■ Article
·····
Transporter des animaux dans les réserves naturelles sud-africaines ne requiert pas seulement des compétences de conduites exceptionnelles. Il faut aussi du courage.
Hélicoptère et véhicule.
L'hélicoptère aide à localiser et à étourdir le buffle tandis que l'équipe vétérinaire au sol le traque avec son véhicule.

Les hirondelles tournoient et plongent à pic sur la savane sud-africaine. Une brise fraîche vient caresser la plaine. Il est 6h00 tout juste passées et le soleil va se lever d'ici quelques minutes. Le chant des oiseaux est soudain étouffé par le rugissement d'un moteur diesel.

Dans un nuage de poussière rouge, un Volvo FM couleur sable se dirige en grondant vers un groupe de personnes en pick-ups qui se sont rassemblées devant les grilles de la réserve naturelle de Koppies Dam, à 150 kilomètres au sud-ouest de Johannesburg. C'est le tout premier jour de la saison. Aujourd'hui, l'équipe de capture de la faune sauvage a pour mission d'attraper des buffles d'Afrique qui font partie du « top 5 », une notion introduite par les chasseurs pour désigner les animaux les plus dangereux et les plus difficiles à suivre et à chasser en Afrique.
·····
■ Données fournies

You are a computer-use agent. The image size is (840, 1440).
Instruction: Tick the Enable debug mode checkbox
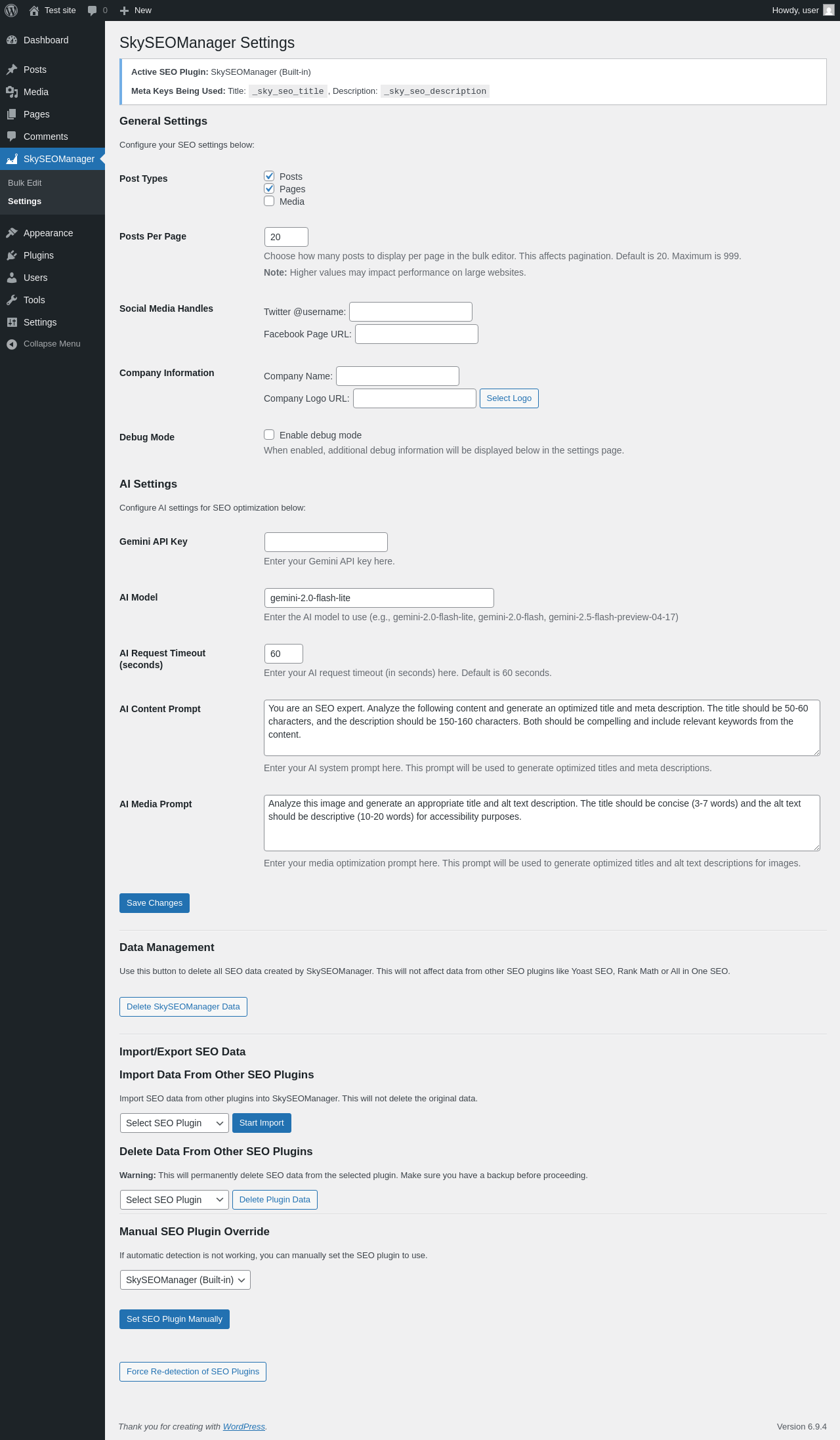pyautogui.click(x=269, y=434)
·····
■ Énoncé de l'exercice
Reproduisez tel quel le passage de l'article sur la capture des buffles, en partant des mots « Transporter des animaux » et en vous arrêtant après « Hélicoptère et véhicule. ». Ces données proviennent d'une autre source.

■ Réponse à l'exercice
Transporter des animaux dans les réserves naturelles sud-africaines ne requiert pas seulement des compétences de conduites exceptionnelles. Il faut aussi du courage.
Hélicoptère et véhicule.